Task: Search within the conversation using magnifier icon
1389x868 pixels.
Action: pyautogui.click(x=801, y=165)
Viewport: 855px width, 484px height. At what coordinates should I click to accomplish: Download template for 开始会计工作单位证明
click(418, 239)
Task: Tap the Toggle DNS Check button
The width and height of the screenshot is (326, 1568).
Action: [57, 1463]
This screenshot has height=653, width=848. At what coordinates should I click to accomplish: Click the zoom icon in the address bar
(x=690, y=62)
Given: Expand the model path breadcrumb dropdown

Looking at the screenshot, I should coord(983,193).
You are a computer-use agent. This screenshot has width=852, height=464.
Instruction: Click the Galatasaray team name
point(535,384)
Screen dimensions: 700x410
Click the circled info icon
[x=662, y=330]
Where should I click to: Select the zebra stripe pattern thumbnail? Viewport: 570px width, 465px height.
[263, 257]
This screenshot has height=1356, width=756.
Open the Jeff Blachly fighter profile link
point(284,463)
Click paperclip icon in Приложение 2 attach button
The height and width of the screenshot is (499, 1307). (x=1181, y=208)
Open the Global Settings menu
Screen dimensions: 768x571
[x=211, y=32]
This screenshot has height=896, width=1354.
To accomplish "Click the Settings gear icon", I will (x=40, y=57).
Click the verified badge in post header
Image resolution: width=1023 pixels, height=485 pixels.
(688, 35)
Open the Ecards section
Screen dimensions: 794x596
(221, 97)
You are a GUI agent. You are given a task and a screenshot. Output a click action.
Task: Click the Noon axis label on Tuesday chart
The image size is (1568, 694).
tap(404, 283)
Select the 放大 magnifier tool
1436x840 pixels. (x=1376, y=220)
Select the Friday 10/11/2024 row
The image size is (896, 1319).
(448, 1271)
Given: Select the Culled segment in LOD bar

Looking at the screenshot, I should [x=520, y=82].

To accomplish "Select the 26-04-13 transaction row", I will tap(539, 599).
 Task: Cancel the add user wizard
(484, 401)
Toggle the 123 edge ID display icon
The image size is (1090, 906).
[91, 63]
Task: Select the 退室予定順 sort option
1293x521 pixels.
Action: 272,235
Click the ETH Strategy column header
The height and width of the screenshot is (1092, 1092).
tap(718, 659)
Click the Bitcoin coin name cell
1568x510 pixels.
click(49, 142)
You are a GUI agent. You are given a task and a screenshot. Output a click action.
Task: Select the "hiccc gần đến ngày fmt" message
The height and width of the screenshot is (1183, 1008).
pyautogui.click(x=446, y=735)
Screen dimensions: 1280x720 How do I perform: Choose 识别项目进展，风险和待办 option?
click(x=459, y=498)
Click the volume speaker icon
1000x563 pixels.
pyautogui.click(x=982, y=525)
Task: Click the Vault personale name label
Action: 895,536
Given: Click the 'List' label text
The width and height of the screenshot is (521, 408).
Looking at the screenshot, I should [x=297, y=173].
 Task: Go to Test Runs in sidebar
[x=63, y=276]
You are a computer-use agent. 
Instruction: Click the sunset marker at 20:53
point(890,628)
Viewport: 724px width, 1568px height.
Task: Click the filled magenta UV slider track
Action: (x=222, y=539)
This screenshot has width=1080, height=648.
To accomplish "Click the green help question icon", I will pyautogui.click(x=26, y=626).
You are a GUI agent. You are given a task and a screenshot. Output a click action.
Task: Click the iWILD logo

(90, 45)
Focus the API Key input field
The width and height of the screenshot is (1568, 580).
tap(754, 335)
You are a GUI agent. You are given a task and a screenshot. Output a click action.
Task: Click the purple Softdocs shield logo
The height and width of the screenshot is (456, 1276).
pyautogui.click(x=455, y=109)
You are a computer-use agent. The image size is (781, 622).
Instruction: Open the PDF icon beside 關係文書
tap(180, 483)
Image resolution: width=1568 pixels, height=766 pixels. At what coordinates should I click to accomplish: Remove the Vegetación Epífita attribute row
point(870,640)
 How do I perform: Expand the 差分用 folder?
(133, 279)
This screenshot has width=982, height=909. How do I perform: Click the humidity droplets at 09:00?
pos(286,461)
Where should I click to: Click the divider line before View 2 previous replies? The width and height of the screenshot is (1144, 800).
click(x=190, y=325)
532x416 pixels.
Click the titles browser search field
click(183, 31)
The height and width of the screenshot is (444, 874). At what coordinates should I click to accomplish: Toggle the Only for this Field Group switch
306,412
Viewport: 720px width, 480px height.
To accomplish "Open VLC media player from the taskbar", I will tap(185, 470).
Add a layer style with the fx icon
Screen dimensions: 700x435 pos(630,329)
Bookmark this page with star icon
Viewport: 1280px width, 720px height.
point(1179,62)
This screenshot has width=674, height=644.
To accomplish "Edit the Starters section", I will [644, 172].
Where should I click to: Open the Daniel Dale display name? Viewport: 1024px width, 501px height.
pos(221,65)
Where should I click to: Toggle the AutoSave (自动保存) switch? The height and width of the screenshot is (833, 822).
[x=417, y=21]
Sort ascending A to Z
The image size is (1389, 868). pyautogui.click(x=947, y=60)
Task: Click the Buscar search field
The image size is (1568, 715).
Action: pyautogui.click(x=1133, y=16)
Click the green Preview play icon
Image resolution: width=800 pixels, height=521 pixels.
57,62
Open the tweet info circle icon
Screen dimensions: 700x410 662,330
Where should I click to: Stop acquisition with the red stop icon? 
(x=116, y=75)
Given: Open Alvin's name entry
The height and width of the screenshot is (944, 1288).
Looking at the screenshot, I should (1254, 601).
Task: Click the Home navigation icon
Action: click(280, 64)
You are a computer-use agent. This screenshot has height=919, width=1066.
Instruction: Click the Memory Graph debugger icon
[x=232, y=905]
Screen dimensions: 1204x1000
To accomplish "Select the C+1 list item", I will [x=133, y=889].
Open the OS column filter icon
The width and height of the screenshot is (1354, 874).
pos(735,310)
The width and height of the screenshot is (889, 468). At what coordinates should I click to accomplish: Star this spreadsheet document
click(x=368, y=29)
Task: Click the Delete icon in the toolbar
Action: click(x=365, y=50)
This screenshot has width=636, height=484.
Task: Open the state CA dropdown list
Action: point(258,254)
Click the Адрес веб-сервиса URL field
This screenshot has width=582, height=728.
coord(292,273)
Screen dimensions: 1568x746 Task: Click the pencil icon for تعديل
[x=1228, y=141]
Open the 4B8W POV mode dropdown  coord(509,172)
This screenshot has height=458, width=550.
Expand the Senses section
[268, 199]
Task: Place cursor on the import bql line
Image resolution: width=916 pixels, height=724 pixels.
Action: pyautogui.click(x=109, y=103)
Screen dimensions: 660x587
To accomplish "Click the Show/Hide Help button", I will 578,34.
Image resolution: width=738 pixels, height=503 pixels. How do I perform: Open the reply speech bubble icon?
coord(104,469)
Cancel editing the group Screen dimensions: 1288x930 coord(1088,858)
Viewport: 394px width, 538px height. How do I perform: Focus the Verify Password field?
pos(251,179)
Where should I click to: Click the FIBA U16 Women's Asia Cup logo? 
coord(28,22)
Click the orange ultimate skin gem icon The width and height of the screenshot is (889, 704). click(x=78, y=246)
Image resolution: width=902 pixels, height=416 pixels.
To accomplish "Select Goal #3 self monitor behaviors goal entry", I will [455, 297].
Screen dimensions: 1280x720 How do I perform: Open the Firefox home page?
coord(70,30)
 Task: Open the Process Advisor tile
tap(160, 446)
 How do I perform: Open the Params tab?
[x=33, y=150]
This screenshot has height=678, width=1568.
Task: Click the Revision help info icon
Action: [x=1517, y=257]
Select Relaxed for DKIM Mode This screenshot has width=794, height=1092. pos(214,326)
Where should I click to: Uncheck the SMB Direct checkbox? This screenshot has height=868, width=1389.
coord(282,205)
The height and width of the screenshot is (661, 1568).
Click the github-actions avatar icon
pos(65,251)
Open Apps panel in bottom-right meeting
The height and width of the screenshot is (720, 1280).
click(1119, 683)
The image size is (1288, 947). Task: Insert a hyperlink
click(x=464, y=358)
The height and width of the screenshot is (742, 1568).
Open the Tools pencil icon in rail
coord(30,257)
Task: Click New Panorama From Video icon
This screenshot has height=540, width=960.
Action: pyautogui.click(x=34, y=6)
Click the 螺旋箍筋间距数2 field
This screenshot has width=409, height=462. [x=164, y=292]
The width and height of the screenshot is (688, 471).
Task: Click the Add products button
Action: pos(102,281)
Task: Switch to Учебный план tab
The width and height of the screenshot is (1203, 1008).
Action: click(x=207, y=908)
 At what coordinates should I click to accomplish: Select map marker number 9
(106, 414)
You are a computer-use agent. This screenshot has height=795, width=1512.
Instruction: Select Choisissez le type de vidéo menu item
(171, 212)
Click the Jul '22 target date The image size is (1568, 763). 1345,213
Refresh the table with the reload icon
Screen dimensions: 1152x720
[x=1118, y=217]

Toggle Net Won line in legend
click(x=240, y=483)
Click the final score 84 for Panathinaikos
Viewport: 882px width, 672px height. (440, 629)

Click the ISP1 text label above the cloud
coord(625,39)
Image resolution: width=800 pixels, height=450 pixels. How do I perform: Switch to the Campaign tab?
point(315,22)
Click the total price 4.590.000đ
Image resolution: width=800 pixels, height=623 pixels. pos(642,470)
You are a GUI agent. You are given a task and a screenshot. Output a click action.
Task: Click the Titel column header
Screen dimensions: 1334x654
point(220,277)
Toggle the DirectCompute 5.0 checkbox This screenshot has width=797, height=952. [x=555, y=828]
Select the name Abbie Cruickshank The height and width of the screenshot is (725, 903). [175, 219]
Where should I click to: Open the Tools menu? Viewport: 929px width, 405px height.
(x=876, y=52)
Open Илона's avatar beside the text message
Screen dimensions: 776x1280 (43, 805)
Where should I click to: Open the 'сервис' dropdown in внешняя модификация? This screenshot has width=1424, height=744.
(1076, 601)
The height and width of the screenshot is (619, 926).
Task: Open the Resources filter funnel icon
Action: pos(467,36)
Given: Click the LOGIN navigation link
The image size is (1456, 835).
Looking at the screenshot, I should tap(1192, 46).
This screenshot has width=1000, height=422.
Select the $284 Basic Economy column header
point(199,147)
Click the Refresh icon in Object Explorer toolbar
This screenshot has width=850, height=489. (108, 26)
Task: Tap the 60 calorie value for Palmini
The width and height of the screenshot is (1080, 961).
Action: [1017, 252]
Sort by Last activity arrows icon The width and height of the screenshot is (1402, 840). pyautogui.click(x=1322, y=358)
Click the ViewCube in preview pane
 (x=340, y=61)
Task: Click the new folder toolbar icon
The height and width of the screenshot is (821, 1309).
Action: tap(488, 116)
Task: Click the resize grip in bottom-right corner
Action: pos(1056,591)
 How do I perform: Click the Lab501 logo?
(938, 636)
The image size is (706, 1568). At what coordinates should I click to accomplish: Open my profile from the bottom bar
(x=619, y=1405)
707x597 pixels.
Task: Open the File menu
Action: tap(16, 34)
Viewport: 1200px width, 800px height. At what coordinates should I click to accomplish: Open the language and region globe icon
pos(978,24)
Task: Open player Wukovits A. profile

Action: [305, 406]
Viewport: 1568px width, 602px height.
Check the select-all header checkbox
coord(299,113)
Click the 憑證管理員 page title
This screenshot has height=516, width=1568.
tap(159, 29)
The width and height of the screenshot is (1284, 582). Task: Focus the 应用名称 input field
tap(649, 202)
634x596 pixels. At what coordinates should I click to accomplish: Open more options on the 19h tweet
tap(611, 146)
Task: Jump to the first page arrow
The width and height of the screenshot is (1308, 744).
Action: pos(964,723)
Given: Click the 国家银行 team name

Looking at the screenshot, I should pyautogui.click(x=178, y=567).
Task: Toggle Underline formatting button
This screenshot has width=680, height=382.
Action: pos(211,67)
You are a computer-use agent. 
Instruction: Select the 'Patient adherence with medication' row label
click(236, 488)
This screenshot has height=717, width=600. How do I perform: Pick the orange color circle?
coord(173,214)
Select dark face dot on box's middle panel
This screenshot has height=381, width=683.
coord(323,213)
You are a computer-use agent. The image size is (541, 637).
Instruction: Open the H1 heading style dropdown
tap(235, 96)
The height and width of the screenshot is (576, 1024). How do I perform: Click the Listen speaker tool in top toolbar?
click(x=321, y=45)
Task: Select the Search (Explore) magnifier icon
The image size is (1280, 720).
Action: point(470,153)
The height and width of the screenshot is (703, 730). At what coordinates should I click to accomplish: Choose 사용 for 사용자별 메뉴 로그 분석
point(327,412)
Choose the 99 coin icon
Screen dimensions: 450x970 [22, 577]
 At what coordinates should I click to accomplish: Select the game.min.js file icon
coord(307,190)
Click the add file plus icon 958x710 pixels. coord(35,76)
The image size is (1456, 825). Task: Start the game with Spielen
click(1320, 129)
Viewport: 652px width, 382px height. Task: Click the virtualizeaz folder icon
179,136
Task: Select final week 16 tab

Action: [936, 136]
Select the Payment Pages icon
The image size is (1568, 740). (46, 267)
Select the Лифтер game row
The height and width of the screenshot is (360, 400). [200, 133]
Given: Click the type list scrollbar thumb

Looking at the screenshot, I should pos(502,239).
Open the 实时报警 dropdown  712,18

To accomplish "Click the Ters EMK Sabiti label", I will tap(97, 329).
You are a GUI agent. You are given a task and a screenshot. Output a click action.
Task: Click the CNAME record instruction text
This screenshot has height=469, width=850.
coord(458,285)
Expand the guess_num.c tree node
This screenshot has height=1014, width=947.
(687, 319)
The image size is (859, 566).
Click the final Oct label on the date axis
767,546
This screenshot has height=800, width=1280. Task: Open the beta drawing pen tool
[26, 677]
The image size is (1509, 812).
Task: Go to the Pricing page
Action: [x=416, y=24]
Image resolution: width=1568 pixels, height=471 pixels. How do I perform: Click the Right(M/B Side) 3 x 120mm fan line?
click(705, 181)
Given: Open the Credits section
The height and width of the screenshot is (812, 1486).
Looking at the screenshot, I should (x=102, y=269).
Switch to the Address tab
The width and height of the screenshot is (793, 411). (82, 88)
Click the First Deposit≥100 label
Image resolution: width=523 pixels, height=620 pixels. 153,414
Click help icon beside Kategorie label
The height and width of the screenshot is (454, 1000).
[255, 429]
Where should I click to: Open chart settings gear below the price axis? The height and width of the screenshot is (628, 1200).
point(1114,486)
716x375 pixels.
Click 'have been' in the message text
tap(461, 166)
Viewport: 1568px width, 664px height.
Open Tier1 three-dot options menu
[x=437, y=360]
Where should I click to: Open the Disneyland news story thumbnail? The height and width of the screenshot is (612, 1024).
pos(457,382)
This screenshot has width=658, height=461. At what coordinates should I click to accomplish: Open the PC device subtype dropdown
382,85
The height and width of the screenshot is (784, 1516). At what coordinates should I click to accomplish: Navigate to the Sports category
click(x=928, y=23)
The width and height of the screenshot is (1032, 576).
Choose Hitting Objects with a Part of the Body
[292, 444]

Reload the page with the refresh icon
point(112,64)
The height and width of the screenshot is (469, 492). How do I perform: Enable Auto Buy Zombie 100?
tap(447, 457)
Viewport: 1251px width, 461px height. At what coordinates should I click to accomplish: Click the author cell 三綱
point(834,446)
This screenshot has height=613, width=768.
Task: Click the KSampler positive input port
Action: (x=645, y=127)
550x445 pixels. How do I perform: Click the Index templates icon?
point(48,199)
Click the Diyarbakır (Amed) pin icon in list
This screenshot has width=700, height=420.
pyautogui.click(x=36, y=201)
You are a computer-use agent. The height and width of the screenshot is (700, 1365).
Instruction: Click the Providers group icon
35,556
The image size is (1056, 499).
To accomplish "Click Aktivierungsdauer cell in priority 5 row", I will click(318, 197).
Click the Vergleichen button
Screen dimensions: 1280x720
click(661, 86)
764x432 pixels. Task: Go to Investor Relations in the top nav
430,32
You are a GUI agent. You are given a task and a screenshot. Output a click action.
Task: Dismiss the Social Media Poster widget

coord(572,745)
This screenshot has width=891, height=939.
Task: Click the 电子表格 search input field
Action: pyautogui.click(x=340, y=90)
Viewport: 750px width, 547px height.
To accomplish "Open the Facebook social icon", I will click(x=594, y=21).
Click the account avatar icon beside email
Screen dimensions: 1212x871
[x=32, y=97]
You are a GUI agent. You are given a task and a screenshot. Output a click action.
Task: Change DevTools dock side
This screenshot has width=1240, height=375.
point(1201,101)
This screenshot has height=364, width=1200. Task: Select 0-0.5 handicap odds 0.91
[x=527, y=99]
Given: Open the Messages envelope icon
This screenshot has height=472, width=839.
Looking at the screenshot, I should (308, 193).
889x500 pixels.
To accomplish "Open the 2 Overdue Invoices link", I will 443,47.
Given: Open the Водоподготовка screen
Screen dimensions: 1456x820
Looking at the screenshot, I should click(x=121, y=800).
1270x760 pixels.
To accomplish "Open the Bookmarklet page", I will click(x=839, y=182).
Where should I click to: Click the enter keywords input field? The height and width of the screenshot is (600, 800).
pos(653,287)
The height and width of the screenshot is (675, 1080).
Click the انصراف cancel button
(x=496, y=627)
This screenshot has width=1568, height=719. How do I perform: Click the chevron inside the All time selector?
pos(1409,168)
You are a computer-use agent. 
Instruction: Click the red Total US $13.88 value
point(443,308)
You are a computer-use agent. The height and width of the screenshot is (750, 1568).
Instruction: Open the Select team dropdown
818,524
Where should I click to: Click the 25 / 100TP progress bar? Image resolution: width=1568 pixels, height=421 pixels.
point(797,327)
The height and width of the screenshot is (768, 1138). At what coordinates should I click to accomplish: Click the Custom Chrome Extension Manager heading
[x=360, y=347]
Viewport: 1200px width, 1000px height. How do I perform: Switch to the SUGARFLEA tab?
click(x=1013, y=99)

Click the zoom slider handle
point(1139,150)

:::

■ **Problem description**
The required reply is the count of lines in the entries above where the string "entry" appears, and nothing more.

■ **Your response**
2